I've been trying to develop a Cloud Run service that has access to a GSuite account's email messages in order to process its attachments, however, I'm having problems to authenticate my Cloud Run service to access Gmail's API. I have the following code deployed in the service:
from googleapiclient.discovery import build
from googleapiclient._auth import default_credentials
SCOPES = ['https://www.googleapis.com/auth/gmail.readonly']
creds = default_credentials(scopes=SCOPES)
gmail = build('gmail', 'v1', credentials=creds)
request_body = {
"topicName": "NAME_OF_MY_PUBSUB_TOPIC"
}
gmail.users().watch(userId="[email protected]", body=request_body).execute()
where [email protected] is the GSuite administrator account and the same account I want to read emails from.
When I deploy the service I get a 400 error saying "Precondition check failed" when trying to make the watch call.
I've read here that when I don't specify a service account for the service, it uses the Application Default Credentials, which defaults to [email protected] for Cloud Run and it full access to the project it is contained out of the box.
I've also enabled Domain-Wide Delegation for [email protected] and added https://www.googleapis.com/auth/gmail.readonly to Google Admin > Security > API Controls > Domain-wide delegation with the same client ID as the default service account. Finally, for the OAuth Consent Screen, I've marked it as internal, added my Cloud Run service URL to Authorized Domains and added https://www.googleapis.com/auth/gmail.readonly to the scopes section.
I've found a solution:
First, it seems that the default service-account [email protected] can't have Domain-wide delegation. I noticed that when I enabled it, clicked save and refreshed the page, the setting was disabled. I decided to create a new service account, enable Domain-Wide delegation and the setting was correctly saved.

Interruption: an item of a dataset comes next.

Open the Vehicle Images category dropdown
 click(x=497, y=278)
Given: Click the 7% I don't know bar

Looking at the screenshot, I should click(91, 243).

Second, I used the next script (source) to create the credentials:
from google.oauth2 import service_account
from googleapiclient.discovery import build
SCOPES = ['https://www.googleapis.com/auth/gmail.readonly']
creds = service_account.Credentials.from_service_account_file(PATH_TO_FILE, scopes=SCOPES)
delegated_creds = creds.with_subject('[email protected]')
gmail = build('gmail', 'v1', credentials=delegated_creds)
so when I deploy the container, I also upload de the credential files. I believe there is a more secure option (with Google Secret Manager for example), but this works for now. Also, I don't know if uploading secrets during deployment is an insecure practice.
Finally, I don't yet understand how I could use ADC (Application Default Credentials) to avoid uploading the credentials at all.